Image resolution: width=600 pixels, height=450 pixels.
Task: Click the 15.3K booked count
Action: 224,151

::::::::::

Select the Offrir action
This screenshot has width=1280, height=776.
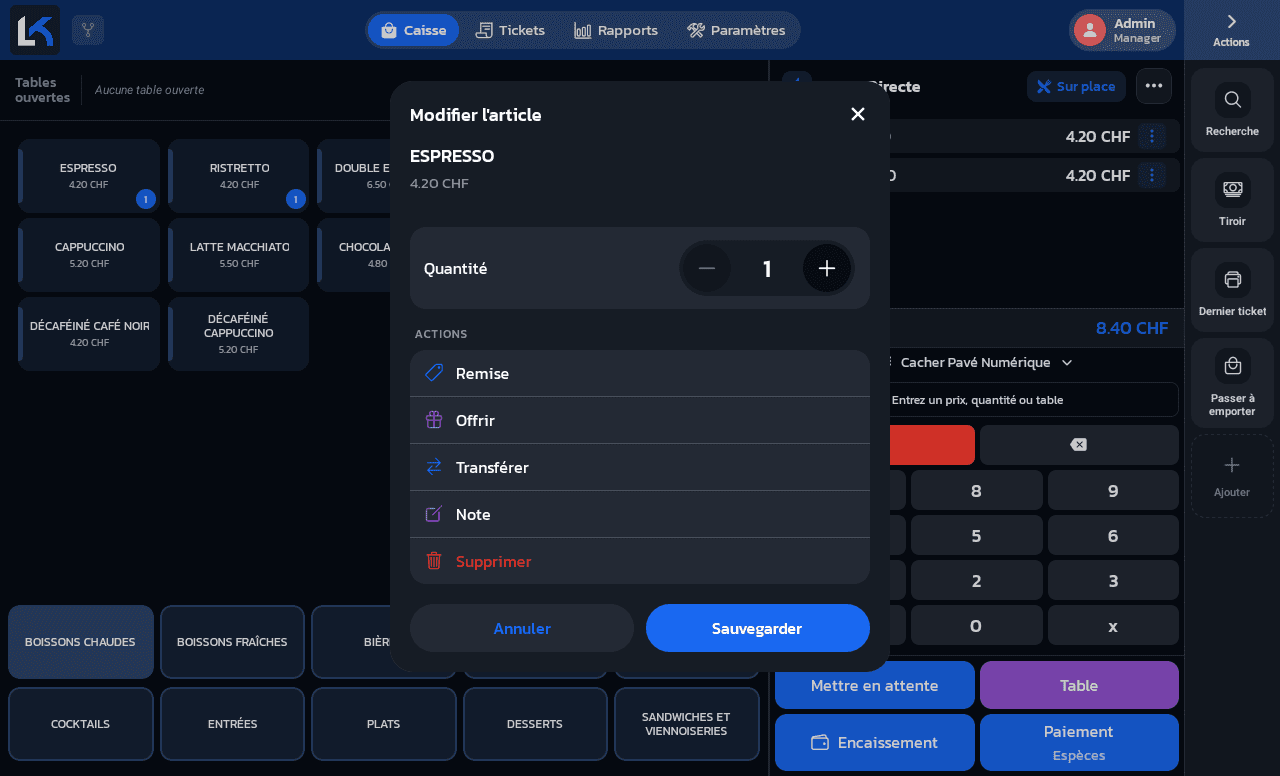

::::::::::

# GIVEN PROBLEM
Rewrite the material as a numbered list, leaving out blank lines, from the line containing "Select the Offrir action" through the line containing "This screenshot has width=1280, height=776.", inclusive.

# TASK SOLUTION
1. Select the Offrir action
2. This screenshot has width=1280, height=776.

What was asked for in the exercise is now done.